Abstract

Inactivation of genes in the transforming growth factor (TGF)-β/SMAD signaling pathway is a well-known step for the progression of colorectal cancers (CRCs). Genetic mutations can occur in the precursors, and the combined prevalence of SMAD4, SMAD2, and SMAD3 mutations was seen in up to 50% of CRCs. High levels of serum TGF-β1 were reported in patients with CRC and were associated with poor clinical outcome. PPM1A is an important inhibitory regulator in the TGF-β signaling pathway and contributes to terminating the TGF-β/SMAD signaling activity. We recently showed that PPM1A expression was lost in approximately 45% of pancreatic ductal adenocarcinomas and loss of PPM1A was associated with worse overall survival. Genome-wide analyses from The Cancer Genome Atlas revealed that abnormal TGF-β signaling pathway is among the most common molecular changes in CRC. The complexity of the TGF-β signaling pathway is its dual function as a tumor suppressor and tumor-promoting factor, depending on the cellular and molecular context.

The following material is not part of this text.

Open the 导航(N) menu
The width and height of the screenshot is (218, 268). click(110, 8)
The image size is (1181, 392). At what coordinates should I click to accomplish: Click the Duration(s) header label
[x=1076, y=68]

In this study, we simultaneously investigated the protein expression pattern of 3 regulators in the TGF-β/SMAD signaling pathway, including SMAD4, PPM1A, and TGF-β1, and their clinicopathological correlations in CRCs by immunohistochemistry. We observed that loss of SMAD4 and PPM1A was seen in 37.8% and 7.3% of CRCs, respectively. Loss of SMAD4, lymphovascular invasion, and distant metastasis were independently associated with worse overall survival in multivariate analysis. However, loss of PPM1A was associated with worse overall survival with less statistical strength. Our findings would provide new insights into the pathophysiological function of different components in the TGF-β signaling pathway in CRC.